Task to complete
In the solar flare summary below, what did the study find no evidence of in the excess emission?

Passage
Optical Spectral Observations of a Flickering White-Light Kernel in a C1 Solar Flare

TL;DR

This study analyzes optical spectra of a C1.1 solar flare, revealing a small, repeatedly brightening kernel with continuum and chromospheric emission, challenging existing models predicting a Balmer jump and suggesting complex opacity effects.

Contribution

First detailed optical spectral analysis of a small, flickering white-light kernel in a C1.1 solar flare, providing new observational constraints for flare modeling.

Findings

Detected a small, flickering brightening kernel in optical continuum.

Found no evidence of a Balmer jump in the excess emission.

Identified a possible 'blue continuum bump' near the Balmer jump.

Raw data

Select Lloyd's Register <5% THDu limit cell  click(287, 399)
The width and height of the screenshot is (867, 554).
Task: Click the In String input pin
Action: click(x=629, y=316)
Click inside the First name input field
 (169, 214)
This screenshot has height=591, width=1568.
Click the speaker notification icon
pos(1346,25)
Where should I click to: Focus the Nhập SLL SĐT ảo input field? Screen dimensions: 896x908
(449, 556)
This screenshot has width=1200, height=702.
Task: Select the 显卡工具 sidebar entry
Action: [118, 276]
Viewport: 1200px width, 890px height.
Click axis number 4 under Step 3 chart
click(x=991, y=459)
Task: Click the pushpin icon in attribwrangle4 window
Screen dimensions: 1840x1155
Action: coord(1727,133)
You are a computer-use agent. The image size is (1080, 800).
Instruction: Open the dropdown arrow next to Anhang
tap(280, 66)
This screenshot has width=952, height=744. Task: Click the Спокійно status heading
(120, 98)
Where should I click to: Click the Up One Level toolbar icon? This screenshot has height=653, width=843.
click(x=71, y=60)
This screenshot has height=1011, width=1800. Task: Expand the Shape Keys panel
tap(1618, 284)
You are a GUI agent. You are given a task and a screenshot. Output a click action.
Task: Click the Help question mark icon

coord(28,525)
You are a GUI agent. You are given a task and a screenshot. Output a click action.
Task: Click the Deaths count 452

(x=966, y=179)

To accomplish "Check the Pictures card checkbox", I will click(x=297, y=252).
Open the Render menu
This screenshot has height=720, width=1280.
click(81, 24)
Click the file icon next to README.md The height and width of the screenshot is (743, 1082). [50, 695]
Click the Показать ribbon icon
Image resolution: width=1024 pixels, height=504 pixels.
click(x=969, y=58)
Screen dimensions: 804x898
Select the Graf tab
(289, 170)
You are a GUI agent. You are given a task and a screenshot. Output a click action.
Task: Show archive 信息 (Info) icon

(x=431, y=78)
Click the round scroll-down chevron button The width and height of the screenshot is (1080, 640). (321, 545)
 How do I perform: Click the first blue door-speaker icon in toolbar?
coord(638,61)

Task solution
A Balmer jump.